Berbagai isu yang diangkat dalam aksi tersebut menunjukkan bahwa mahasiswa tidak hanya berbicara mengenai persoalan kampus, melainkan juga menyentuh isu-isu strategis yang berdampak langsung terhadap kehidupan masyarakat. Mulai dari program Makan Bergizi Gratis (MBG), stabilitas harga kebutuhan pokok, reformasi regulasi, hingga tuntutan pengesahan RUU Perampasan Aset dan pemberantasan mafia tanah menjadi fokus utama yang mereka suarakan.
Menariknya, aksi tersebut mendapat respons langsung dari unsur pimpinan daerah. Ketua DPRD Kota Bogor Adityawarman Adil bersama jajaran DPRD, Pemerintah Kota Bogor, TNI, dan Polri hadir menemui peserta aksi. Kehadiran para pemangku kebijakan itu mencerminkan adanya upaya membangun komunikasi yang lebih terbuka antara pemerintah dan kelompok masyarakat sipil.
Dalam dialog yang berlangsung di lokasi aksi, DPRD Kota Bogor menegaskan bahwa sebagian besar tuntutan mahasiswa berada dalam ranah kewenangan pemerintah pusat. Karena itu, pemerintah daerah tidak memiliki kapasitas untuk mengambil keputusan atas substansi tuntutan yang diajukan.
Meski demikian, DPRD Kota Bogor menyatakan kesediaannya untuk mengawal aspirasi tersebut agar dapat diteruskan kepada lembaga negara yang berwenang. Sikap tersebut dinilai sebagai bentuk pelaksanaan fungsi representasi yang melekat pada lembaga legislatif.

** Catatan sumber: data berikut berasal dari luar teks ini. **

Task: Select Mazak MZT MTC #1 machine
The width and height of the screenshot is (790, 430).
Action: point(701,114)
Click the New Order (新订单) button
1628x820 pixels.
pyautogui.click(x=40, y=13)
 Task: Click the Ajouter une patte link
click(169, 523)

Bagi kalangan mahasiswa, langkah tersebut menjadi penting karena menunjukkan bahwa aspirasi publik tetap memiliki jalur konstitusional untuk sampai kepada pengambil kebijakan di tingkat nasional. Sementara bagi pemerintah daerah, momentum ini menjadi pengingat bahwa keterbukaan terhadap kritik merupakan bagian dari tata kelola pemerintahan yang demokratis.

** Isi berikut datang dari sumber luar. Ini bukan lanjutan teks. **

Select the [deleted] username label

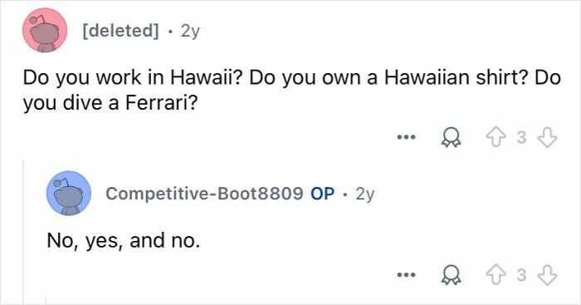tap(120, 31)
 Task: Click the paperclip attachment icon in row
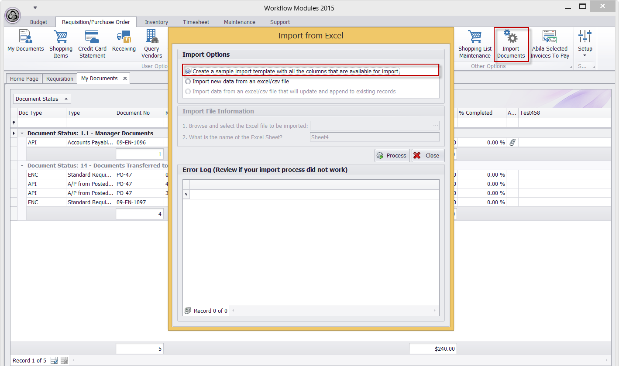(x=512, y=143)
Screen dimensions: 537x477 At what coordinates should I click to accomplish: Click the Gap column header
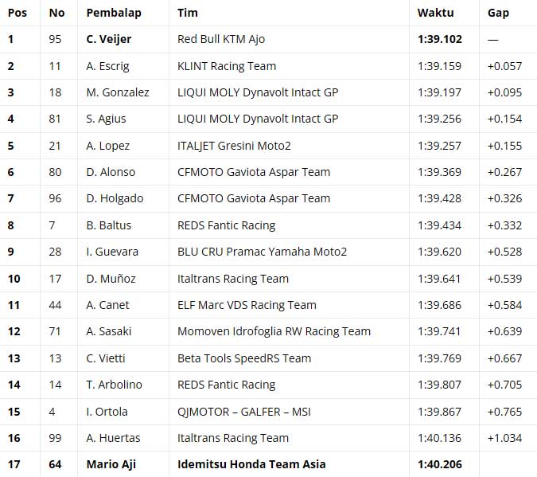pos(498,13)
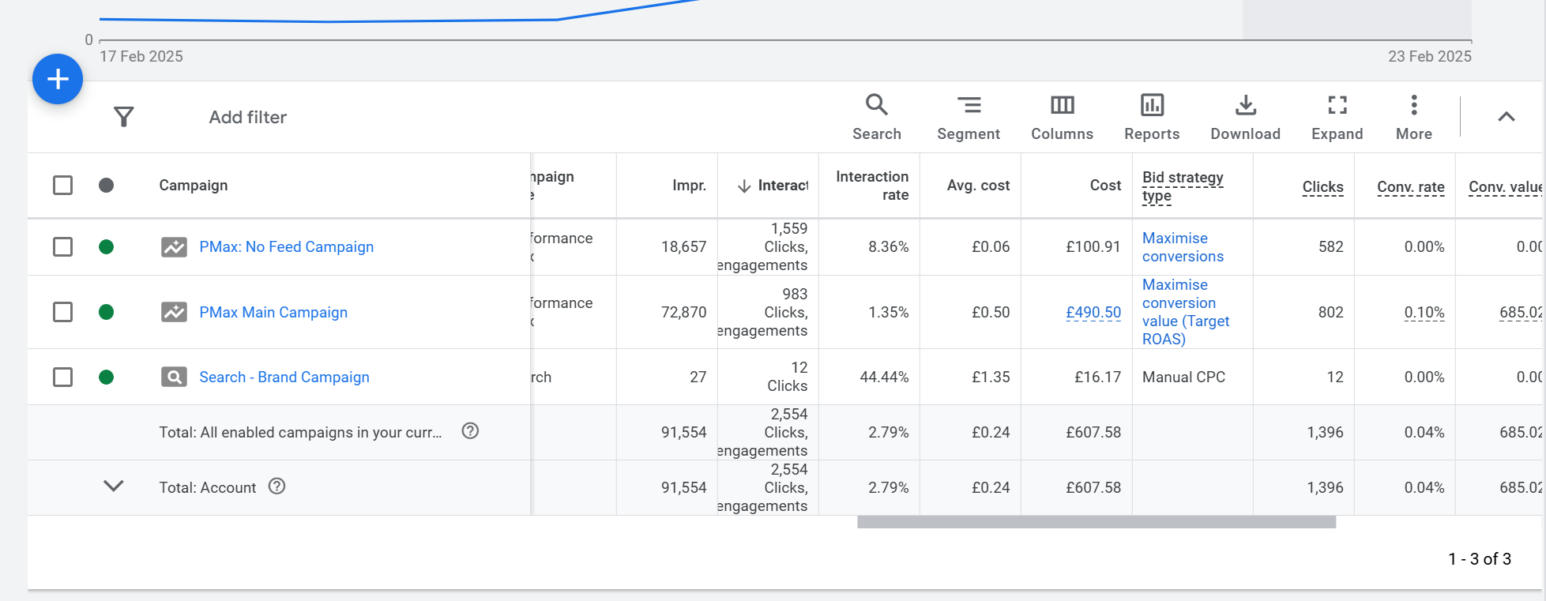Collapse the chart with the up chevron
The width and height of the screenshot is (1546, 601).
[1506, 117]
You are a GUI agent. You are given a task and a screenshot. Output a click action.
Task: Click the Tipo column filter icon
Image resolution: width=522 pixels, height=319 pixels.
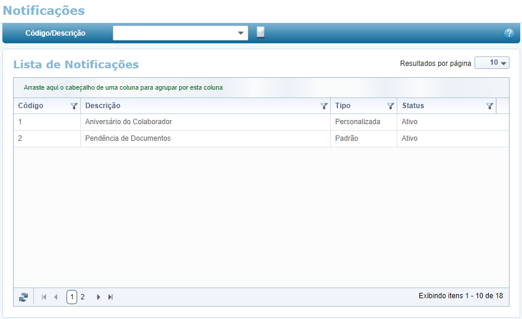click(390, 106)
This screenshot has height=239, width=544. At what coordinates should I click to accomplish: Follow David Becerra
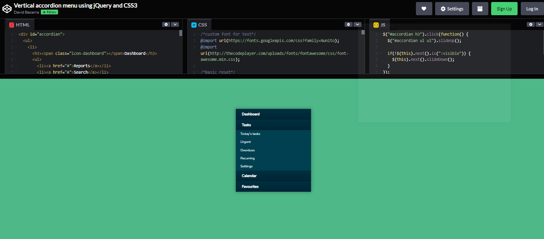coord(49,12)
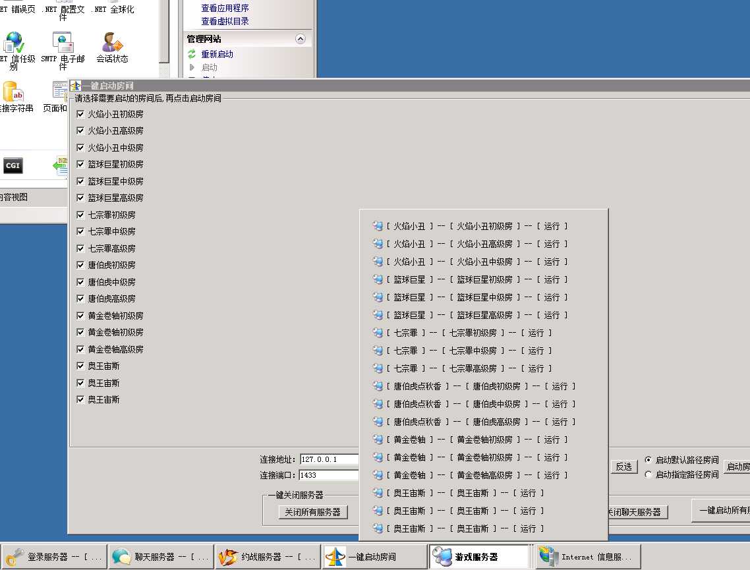750x570 pixels.
Task: Select the 启动指定路径房间 radio button
Action: [649, 474]
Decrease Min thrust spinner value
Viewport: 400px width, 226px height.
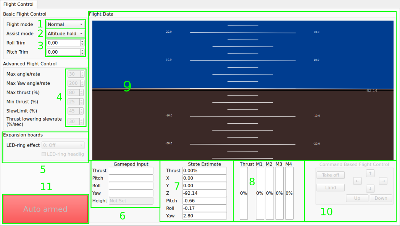[x=82, y=103]

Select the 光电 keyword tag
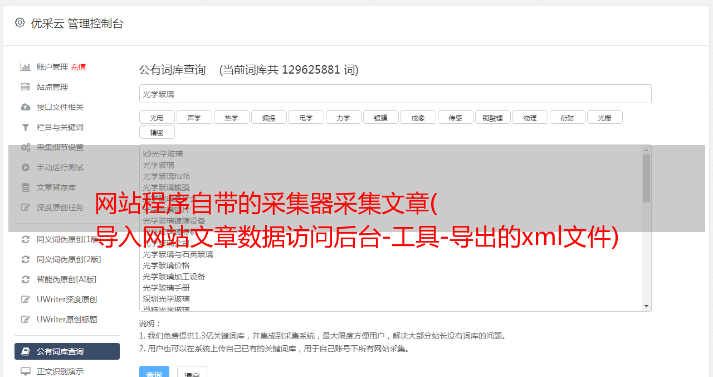tap(157, 118)
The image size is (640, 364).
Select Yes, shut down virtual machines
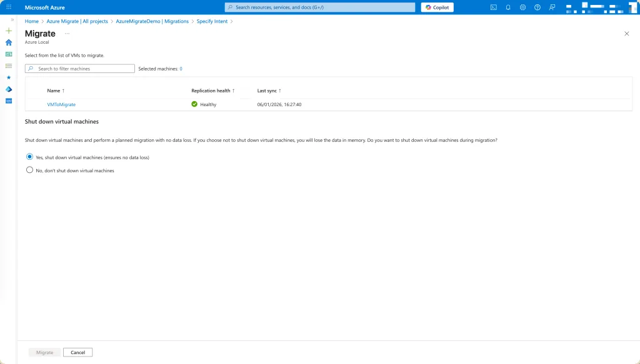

Aksi berlangsung dalam suasana tertib dan kondusif. Tidak terlihat adanya gesekan antara peserta aksi dan aparat keamanan. Sebaliknya, suasana dialogis justru lebih menonjol sepanjang kegiatan berlangsung.

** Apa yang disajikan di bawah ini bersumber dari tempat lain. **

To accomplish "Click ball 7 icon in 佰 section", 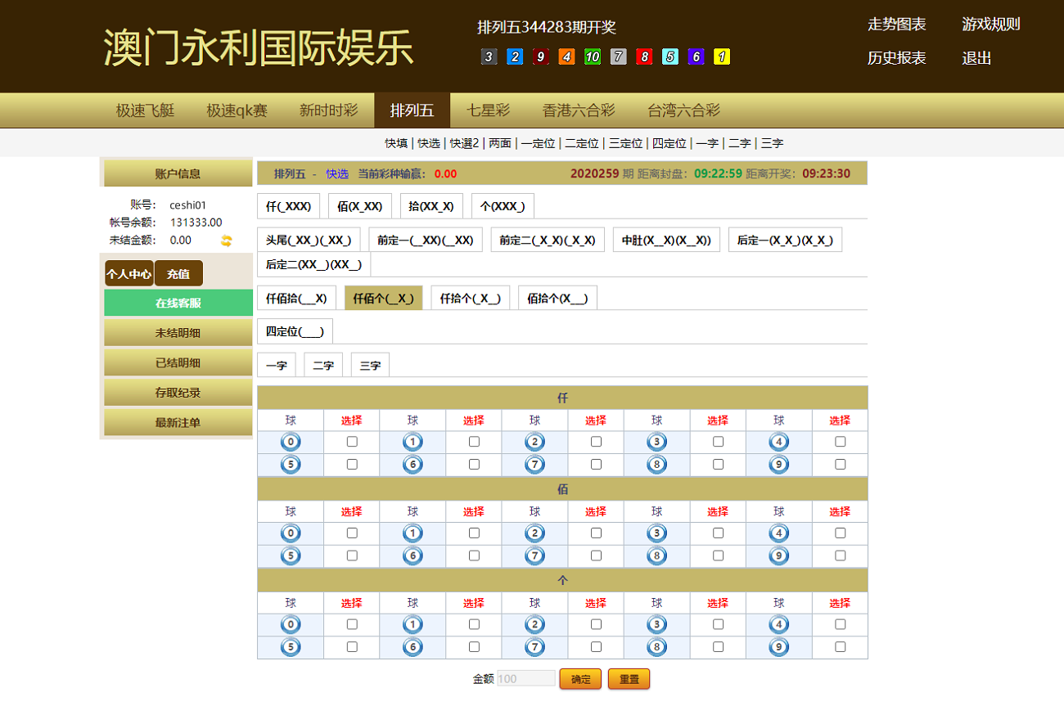I will coord(534,555).
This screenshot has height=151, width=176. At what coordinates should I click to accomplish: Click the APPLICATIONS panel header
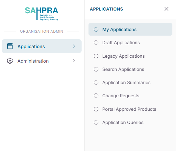click(x=106, y=9)
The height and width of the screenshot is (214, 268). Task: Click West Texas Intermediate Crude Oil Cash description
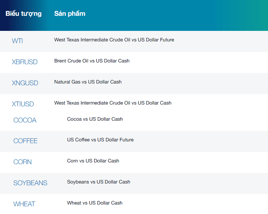click(x=113, y=103)
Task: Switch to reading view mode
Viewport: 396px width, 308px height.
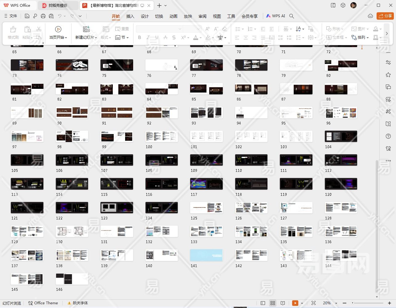Action: (x=283, y=303)
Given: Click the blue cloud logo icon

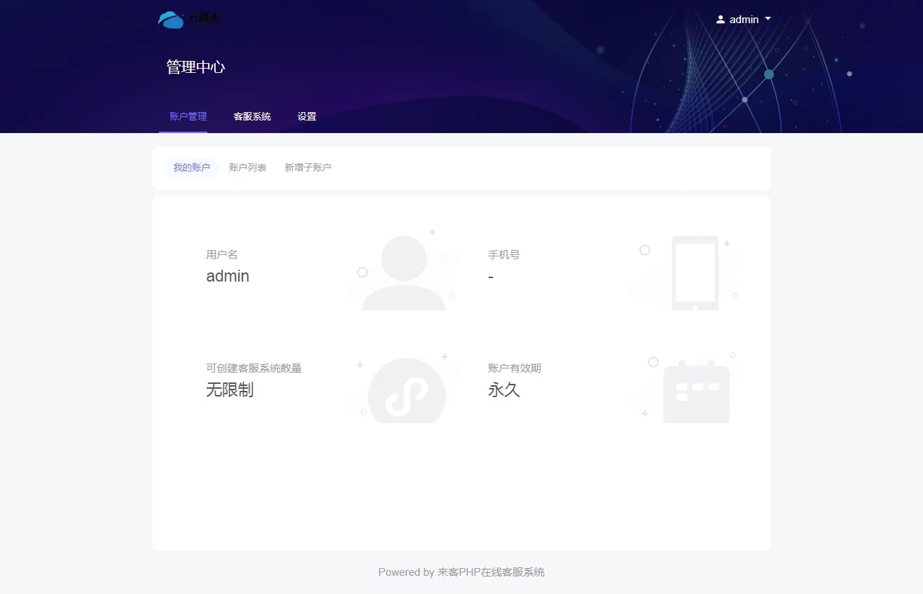Looking at the screenshot, I should click(171, 20).
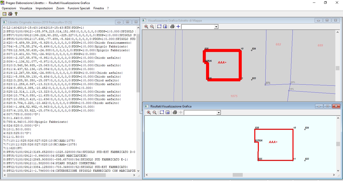Image resolution: width=343 pixels, height=181 pixels.
Task: Click blue crosshair icon in Estratto di Mappa toolbar
Action: 178,27
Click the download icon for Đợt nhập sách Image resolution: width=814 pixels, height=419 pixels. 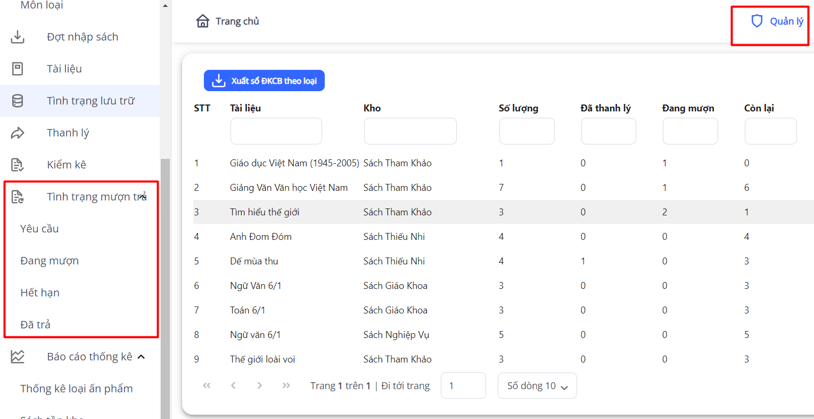pos(18,37)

Pengamat menilai, fenomena meningkatnya partisipasi mahasiswa dalam menyikapi berbagai isu nasional merupakan sinyal bahwa generasi muda masih menaruh perhatian besar terhadap masa depan bangsa. Ketika ruang dialog tetap terjaga dan aspirasi mendapat saluran yang tepat, demonstrasi tidak lagi dipandang sebagai bentuk perlawanan semata, melainkan bagian dari proses demokrasi yang sehat.
Dari Kota Bogor, suara mahasiswa kembali mengingatkan bahwa kebijakan publik tidak hanya membutuhkan legitimasi hukum, tetapi juga legitimasi sosial dari masyarakat yang merasakan dampaknya secara langsung.